+++ Document segment +++
Our readers may have noticed that recently, The Hamiltonian has published a number of articles that are highly critical of the city, particularly highlighting the apparent lack of formality and rigor when it comes to delivering results on behalf of Hamiltonians.

We anticipated a chilly reception from those at City Hall, and we suspect that’s what we’ve received. However, in line with our motto, “Sometimes Tough; Always Fair,” we’ve remained just that. In our coverage, we’ve suggested that Hamilton would benefit from a media presence that takes a more critical look at what happens at City Hall — perhaps more so than usual.

We were pleased to read Scott Radley’s recent piece in today’s Hamilton Spectator. Using the TD Coliseum renovation and its ticking countdown clock as a metaphor, Radley didn’t pull any punches.

In our view, it’s vital that a mainstream journalist in Hamilton breaks from the polite script and voices what residents are already saying at coffee shops, bus stops, and council chambers: why can the private sector get things done, while City Hall can’t even finish a washroom?

Rather than describe Radley’s piece in detail, it’s best that you read it yourself in today’s Spectator. Better still, subscribe to The Spec (note: The Hamiltonian offers this recommendation with no affiliation to The Spec).
+++ Supplied data +++
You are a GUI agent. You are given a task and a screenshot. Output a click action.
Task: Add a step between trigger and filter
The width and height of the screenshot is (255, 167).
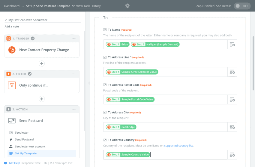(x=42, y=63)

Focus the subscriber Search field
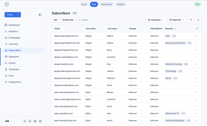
+++
■ Task to carry out ■
In the commentary on City Hall, reproduce the passage from "Our readers may" up to and including "behalf of Hamiltonians.", switching "articles" to "pieces".

■ Answer to this exercise ■
Our readers may have noticed that recently, The Hamiltonian has published a number of pieces that are highly critical of the city, particularly highlighting the apparent lack of formality and rigor when it comes to delivering results on behalf of Hamiltonians.